Summary via publisher (Wiley)
Despite the accepted fact that a substantial part of the risk and return of any portfolio comes from asset allocation, we find today that the majority of investment professionals worldwide are focused on security selection. Multi-Asset Investing: A Practitioner’s Framework questions this basic structure of the investment process and investment industry. Having worked together for fifteen years, the authors’ present implementable solutions which have helped them successfully manage large asset pools.
● The Seventh Sense: Power, Fortune, and Survival in the Age of Networks
By Joshua Cooper Ramo
Review via Foreign Affairs
Some thinkers see history as constant or cyclical; others see it as evolutionary or directional. Ramo is in the latter camp, and his bold new book is an attempt to sketch the contours of the new “age of networks” he sees aborning. A few centuries ago, in his telling, the Enlightenment and the scientific revolution gave birth to the modern world, with its capitalism, democracy, global trade, and industrial power. Today, the spread of networks and constant, ever-faster connections is creating a new kind of order with new sources of strength. Power is both more concentrated and more distributed than ever before, traditional assets become irrelevant almost overnight, and all that is solid melts into air—or, rather, into pulses of information.
● The Essential Advisor: Building Value in the Investor-Advisor Relationship
By Bill Crager, et al.
Summary via publisher (Wiley)
The Essential Advisor presents an insightful handbook for advisors looking to navigate the changing face of financial services. The industry is evolving, consumers are evolving, and many advisors are being left behind as old methods become less and less relevant. This book shows you how to turn this shift into a positive, by positioning your firm to maximize these new opportunities, and deliver the results and experience increasingly expected of financial advisors.
● The Disruption Dilemma
By Joshua Gans
Review via The Enlightened Economist
Joshua Gans’s new book The Disruption Dilemma is aimed at business readers.
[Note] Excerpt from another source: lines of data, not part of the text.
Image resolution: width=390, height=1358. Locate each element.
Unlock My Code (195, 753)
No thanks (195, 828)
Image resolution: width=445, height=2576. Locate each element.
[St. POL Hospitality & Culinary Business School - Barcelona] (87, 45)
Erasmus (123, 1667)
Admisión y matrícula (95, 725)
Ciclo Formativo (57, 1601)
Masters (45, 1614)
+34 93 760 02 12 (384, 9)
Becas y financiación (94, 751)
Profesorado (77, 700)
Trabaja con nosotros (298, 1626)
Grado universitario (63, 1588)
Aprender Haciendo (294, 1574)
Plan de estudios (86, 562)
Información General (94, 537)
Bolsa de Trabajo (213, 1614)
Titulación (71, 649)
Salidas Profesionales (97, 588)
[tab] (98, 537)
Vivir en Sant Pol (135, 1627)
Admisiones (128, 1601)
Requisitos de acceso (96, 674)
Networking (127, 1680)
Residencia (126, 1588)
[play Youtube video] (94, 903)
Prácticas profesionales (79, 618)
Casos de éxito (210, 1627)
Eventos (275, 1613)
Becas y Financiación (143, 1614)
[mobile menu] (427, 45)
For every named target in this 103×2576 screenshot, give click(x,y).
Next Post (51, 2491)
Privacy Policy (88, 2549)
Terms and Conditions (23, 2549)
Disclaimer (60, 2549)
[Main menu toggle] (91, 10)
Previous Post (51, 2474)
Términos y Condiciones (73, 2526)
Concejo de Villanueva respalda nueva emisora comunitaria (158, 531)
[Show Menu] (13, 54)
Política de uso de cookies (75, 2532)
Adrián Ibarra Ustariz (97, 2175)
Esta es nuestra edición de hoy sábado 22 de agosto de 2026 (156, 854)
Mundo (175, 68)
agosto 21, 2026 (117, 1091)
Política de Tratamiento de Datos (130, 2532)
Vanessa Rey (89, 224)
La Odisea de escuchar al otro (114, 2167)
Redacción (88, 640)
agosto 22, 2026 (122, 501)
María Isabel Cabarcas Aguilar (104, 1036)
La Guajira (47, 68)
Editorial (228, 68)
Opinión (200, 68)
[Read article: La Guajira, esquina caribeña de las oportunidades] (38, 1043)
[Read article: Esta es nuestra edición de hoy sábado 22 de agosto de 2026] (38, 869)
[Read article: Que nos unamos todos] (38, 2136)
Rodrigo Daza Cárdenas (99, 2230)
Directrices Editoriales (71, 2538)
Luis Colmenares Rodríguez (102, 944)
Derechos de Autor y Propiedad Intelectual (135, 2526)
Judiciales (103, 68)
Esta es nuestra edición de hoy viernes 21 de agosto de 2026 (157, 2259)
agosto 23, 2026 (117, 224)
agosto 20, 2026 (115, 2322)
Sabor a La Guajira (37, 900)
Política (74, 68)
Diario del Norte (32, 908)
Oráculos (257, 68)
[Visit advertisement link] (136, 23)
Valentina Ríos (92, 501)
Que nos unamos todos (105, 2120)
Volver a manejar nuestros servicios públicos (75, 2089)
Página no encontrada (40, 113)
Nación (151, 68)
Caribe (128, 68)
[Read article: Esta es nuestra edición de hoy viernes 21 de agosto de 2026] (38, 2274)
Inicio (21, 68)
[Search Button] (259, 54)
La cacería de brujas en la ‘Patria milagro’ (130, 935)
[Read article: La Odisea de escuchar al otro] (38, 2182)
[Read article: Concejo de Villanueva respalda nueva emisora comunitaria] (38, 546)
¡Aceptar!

It takes the famous Clayton Christensen analysis The Innovator’s Dilemma – a change in the competitive landscape that even a well-managed business might not survive – and sets out the possible strategies the defensive firm might successfully deploy. In doing so, Gans argues that the original disruption story is too simplified, and there are different kinds of challenge, some more threatening to incumbent survival than others.